• **Task goal**: In the records below, work out how many lines hold the word "value". Report the number alone.

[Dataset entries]

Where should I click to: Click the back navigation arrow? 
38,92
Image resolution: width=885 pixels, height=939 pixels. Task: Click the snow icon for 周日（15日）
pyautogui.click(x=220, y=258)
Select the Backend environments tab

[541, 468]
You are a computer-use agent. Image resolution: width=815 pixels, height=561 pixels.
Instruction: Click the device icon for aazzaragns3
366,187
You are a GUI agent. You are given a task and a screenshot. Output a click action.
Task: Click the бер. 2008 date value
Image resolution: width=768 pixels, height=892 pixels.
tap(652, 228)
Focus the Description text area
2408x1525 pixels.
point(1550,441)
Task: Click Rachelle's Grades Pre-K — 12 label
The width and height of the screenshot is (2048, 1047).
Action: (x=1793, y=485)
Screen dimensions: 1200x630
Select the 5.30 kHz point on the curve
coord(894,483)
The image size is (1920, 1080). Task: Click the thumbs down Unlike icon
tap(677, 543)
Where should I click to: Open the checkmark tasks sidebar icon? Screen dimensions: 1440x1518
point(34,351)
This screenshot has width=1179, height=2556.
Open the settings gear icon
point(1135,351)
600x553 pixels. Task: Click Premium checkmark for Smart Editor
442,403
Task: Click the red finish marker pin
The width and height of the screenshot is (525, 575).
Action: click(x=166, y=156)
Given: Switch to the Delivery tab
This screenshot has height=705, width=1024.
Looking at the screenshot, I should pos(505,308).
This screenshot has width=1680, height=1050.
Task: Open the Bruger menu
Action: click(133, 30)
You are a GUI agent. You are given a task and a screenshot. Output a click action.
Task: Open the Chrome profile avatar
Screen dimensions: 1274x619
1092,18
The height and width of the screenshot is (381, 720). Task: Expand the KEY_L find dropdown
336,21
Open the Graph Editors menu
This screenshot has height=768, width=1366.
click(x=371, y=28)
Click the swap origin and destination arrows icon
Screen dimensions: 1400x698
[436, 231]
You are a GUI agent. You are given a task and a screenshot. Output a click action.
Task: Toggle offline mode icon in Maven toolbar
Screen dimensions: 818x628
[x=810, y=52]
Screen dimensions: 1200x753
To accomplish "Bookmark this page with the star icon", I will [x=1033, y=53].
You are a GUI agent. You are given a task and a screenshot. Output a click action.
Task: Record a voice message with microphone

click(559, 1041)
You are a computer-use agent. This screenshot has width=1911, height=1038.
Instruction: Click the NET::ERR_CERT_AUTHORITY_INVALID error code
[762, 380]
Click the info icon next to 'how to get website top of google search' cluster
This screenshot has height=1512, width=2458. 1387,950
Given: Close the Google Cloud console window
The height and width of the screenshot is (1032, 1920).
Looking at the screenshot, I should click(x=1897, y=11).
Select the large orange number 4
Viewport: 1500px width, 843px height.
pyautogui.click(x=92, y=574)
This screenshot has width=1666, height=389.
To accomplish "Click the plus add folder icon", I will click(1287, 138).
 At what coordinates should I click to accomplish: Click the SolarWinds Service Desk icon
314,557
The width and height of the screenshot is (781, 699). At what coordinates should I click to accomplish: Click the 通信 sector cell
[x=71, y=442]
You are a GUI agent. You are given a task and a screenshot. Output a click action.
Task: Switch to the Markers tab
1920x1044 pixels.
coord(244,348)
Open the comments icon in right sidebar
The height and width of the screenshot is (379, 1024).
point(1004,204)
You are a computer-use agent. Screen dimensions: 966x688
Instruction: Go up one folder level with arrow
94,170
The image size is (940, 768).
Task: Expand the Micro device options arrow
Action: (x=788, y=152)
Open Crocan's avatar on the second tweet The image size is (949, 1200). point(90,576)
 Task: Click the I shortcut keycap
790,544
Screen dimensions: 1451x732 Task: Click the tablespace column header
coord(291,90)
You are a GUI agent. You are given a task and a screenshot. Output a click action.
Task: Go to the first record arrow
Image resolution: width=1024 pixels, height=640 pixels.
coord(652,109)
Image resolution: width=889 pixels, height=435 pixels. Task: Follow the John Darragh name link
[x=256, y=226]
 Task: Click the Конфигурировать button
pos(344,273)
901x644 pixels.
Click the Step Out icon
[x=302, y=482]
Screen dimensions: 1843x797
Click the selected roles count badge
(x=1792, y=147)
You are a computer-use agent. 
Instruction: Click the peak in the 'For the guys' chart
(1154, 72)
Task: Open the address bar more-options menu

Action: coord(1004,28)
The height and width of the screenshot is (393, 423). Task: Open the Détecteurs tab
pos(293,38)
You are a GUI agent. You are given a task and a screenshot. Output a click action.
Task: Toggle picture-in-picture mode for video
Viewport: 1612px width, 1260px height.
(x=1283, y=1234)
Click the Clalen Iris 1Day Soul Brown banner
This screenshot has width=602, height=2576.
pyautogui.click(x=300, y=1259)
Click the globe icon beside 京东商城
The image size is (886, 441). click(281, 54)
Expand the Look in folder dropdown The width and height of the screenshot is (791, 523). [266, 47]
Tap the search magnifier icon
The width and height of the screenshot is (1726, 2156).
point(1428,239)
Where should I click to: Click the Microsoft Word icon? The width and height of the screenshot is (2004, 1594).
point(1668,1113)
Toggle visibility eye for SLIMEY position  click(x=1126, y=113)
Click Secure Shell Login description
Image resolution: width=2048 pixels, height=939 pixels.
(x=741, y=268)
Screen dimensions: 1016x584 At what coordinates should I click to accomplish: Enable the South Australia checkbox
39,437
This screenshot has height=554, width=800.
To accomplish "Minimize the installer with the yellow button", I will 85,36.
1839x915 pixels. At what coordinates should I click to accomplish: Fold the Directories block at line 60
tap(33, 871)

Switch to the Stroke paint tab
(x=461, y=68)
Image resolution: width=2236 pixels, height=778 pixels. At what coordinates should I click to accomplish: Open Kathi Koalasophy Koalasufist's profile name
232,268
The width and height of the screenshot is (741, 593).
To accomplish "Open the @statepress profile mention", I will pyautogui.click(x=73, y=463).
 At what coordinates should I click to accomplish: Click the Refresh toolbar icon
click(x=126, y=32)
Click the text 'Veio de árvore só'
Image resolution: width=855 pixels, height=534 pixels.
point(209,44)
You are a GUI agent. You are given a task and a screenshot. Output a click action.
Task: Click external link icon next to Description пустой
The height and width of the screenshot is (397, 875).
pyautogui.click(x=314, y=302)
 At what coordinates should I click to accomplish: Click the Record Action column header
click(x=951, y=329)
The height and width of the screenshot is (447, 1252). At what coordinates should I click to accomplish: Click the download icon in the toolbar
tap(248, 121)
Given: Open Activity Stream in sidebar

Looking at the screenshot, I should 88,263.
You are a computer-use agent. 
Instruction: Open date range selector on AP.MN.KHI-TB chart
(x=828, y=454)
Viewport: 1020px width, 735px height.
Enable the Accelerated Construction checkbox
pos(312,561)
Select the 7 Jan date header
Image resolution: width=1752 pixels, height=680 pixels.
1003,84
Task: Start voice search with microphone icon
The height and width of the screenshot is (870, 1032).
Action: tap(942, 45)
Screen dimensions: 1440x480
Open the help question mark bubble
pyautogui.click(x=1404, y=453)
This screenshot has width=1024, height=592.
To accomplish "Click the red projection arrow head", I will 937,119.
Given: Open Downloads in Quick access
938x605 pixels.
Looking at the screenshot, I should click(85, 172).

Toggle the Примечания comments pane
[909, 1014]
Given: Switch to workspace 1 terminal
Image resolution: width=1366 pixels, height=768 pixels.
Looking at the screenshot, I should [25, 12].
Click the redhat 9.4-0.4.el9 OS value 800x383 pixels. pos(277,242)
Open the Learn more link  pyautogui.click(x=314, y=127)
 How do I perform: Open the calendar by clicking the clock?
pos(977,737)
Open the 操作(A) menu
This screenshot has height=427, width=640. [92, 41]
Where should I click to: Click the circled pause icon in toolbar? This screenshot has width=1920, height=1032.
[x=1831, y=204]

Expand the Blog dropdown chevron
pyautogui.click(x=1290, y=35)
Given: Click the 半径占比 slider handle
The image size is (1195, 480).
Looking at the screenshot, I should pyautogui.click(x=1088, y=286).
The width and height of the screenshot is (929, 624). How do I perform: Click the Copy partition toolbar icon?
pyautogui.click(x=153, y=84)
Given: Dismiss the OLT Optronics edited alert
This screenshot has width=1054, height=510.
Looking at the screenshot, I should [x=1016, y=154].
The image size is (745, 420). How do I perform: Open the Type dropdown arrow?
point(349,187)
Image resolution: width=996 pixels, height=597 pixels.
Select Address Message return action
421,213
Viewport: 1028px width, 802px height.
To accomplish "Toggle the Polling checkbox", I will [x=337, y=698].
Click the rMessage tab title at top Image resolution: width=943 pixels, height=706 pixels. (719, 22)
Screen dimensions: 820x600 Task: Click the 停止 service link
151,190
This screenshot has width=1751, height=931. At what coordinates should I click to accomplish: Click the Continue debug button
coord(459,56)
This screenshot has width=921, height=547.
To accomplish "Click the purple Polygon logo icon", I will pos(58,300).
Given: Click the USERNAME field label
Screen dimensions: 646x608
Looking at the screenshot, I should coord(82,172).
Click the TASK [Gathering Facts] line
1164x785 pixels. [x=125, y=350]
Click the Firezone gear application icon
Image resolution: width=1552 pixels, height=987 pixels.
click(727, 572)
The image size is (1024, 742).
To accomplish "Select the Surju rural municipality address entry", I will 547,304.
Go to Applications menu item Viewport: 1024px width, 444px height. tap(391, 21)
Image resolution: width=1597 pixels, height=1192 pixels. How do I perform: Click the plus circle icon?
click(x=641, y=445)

• **Response to this exercise**: 2